Por Vanessa Pragasam
La Charca lleva el sabor de la parrilla asturiana a Plaza de España con brasas, producto y cocina tradicional.
Índice de Contenidos
Bichopalo: La evolución más viajera de Daniel Pozuelo en Madrid
Restaurante Candeli – La mejor cocina de mercado en Ponzano
A pocos pasos de Plaza de España, entre el ritmo acelerado del centro de Madrid y las calles que aún conservan esencia de barrio, La Charca se ha convertido en uno de esos restaurantes donde siempre apetece volver. El proyecto, perteneciente al mítico Grupo Asgaya, apuesta por una cocina reconocible y sin artificios, donde el protagonismo absoluto recae en el producto y en el fuego. Un espacio elegante pero cercano, con ambiente de casa de comidas contemporánea, mesas vestidas con mantel y una parrilla de carbón de encina que marca el carácter de toda la experiencia.

Aquí, las brasas dictan el ritmo de la cocina. Carnes del norte de España, pescados de lonja y recetas tradicionales asturianas conviven en una propuesta donde el objetivo no es reinventar la parrilla, sino hacerla bien. Muy bien. El resultado es una cocina contundente, sabrosa y reconfortante, de esas que entienden que la calidad del producto no necesita demasiados adornos.
Experiencia gastro
Comenzamos nuestra experiencia con uno de los imprescindibles de la casa: el foie micuit con manzana y mermelada de higos, equilibrado entre el punto graso del foie y el dulzor de la fruta. A partir de ahí, llegan varios entrantes que reflejan perfectamente la filosofía del restaurante: cocina tradicional ejecutada con muy buena materia prima y cuidando cada detalle. La ensaladilla rusa, especialmente cremosa, acompañada de ventresca y gambón, demuestra que incluso los platos más clásicos pueden marcar la diferencia cuando se trabajan bien. Lo mismo sucede con las anchoas 00 con mantequilla ahumada y pan brioche, uno de esos bocados sencillos pero memorables.
Las croquetas de jamón y carabinero, melosas y muy intensas de sabor, fueron otro de los platos destacados, junto a la ensalada de perdiz con tomates secos, más fresca y equilibrada.
Muy recomendables los espárragos blancos con crema de colmenillas, una propuesta elegante y muy ligada al producto de temporada. Como principal, el protagonismo fue para el pargo a la bilbaína, cocinado con precisión y manteniendo toda la esencia de la cocina de brasas que define a La Charca. Un pescado donde el punto de cocción y el sabor del carbón hacen prácticamente todo el trabajo.
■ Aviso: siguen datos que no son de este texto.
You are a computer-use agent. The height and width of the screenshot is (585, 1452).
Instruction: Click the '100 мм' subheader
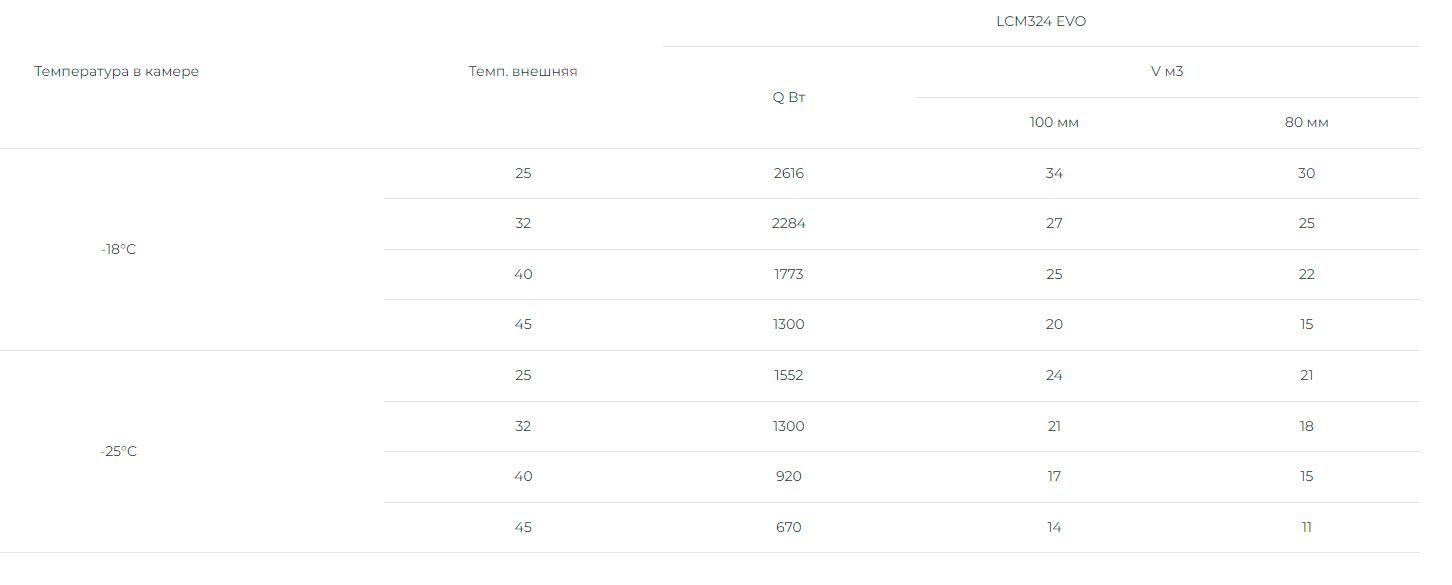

Más allá de la parrilla, el restaurante mantiene viva la herencia asturiana del Grupo Asgaya con platos de cuchara y guisos tradicionales como la fabada, las verdinas con bogavante o los callos asturianos, reforzando esa sensación de cocina de siempre que acompaña toda la experiencia. Además, cuentan con una bodega con cerca de un centenar de referencias nacionales e internacionales pensadas para acompañar tanto carnes como pescados a la brasa.
La Charca no busca ser el restaurante más moderno de Madrid. Y quizá ahí está precisamente parte de su encanto. Una parrilla seria, producto de calidad y recetas reconocibles en un momento donde cada vez cuesta más encontrar restaurantes que entiendan tan bien el placer de comer sin complicaciones.
Un lugar donde el humo, el carbón y el sabor siguen siendo los auténticos protagonistas.